Myeloma Genomics and Microenvironment and immune profiling
Category: Myeloma Genomics and Microenvironment and immune profiling
Multiple myeloma patients with admixture-defined African ancestry have equal clinical outcomes to those with European ancestry when receiving highly effective therapies
Kylee MacLachlan, MBChB, PhD
Assistant Attending Physician
Memorial Sloan Kettering Cancer Centre
Clinical outcomes in multiple myeloma (MM) patients according to race have been variably reported, with shorter progression-free survival (PFS) in Black patients in some cohorts, but equitable outcomes in other cohorts, particularly clinical trials. We recently participated in the Polyethnic-1000 initiative: using whole genome sequencing (WGS) to investigate cancers having a higher prevalence in Black populations. Here, we expand to a large cohort of clinically-available targeted sequencing data, considering topical regimens for newly-diagnosed and relapsed MM.
Methods:
Data was assessed for all patients treated at MSKCC with daratumumab-based induction regimens (dara-quads), with a minimum of 3-month follow-up available. Genetic admixture was calculated from germline samples using the MSK-IMPACT-Heme targeted sequencing panel. Ancestry group was assigned by dominant contribution ( >50%) from 5 geographically-based populations (European; EUR, African; AFR, South Asian; SAS, East Asian; EAS, and Native American; NAM). Key somatic features and PFS were considered according to self-declared race and computed genetic admixture, using Fisher tests and Kaplan Meier respectively.
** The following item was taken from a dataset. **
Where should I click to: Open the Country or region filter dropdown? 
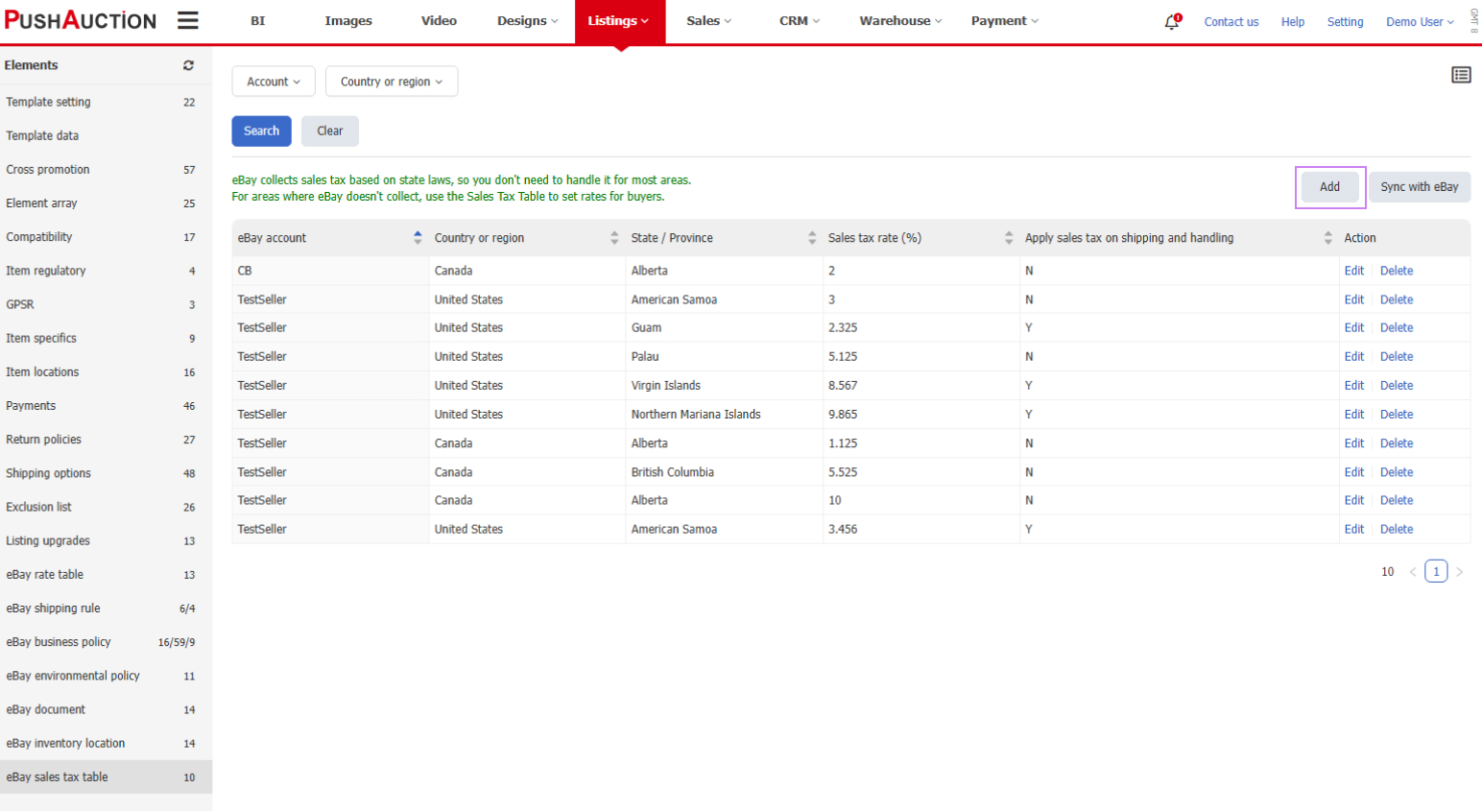391,82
As validation, PFS was also considered for patients receiving commercially-available CAR-T cells and bispecific antibodies (BsAb).
Results:
Clinical data was available from 506 patients treated with dara-quads, with self-declared data defining 74 Black, 349 White, 30 Asian and 53 Other / Unknown. Median age of diagnosis did not differ by race, being 63.7 years (y) for Black, 65.0y White, 64.2y Asian and 64.0y for Other. None of t(11;14), del17p/TP53mut or ISS III had a significantly different incidence by race. In addition, race did not predict for MRD-status after 4-6 cycles of induction, nor for PFS.
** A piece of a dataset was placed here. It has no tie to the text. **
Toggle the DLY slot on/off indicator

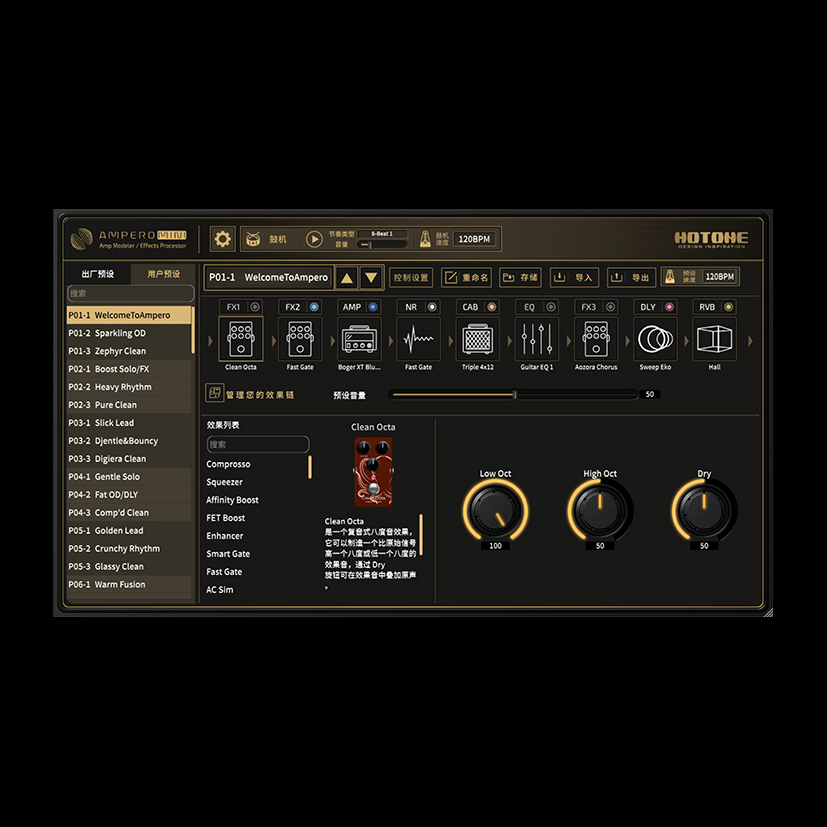669,307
Admixture data from MSK-IMPACT-Heme was available for 286 patients treated with dara-quads, defining 215 EUR, 47 AFR, 11 SAS, 6 EAS, 1 NAM and 6 highly-admixed. 28 patients had self-declared “Other” or “Unknown” race, but with MSK-IMPACT-Heme data were able to be assigned to an ancestry group. 38 patients had admixture data available from both WGS and MSK-IMPACT-Heme and demonstrated 97% concordance. Restricting analysis to EUR and AFR due to available numbers, again, none of median age, incidence of t(11;14), del17p/TP53mut, ISS III, MRD-negativity nor PFS varied by ancestry group.
This data was confirmed in relapsed patients receiving CART (n=165) and BsAb (n=178), where again neither race nor genetic ancestry predicted for PFS.
Conclusions:
Clinical response to highly effective MM therapies in both induction and relapsed settings are equivalent when considering either self-declared race or computed genetic ancestry. Computed data allows inclusion of patients for whom race is unknown. Overall, this data suggests that any reported variance in clinical outcomes by race may largely indicate unequal healthcare access rather than biological difference in therapy-responsiveness.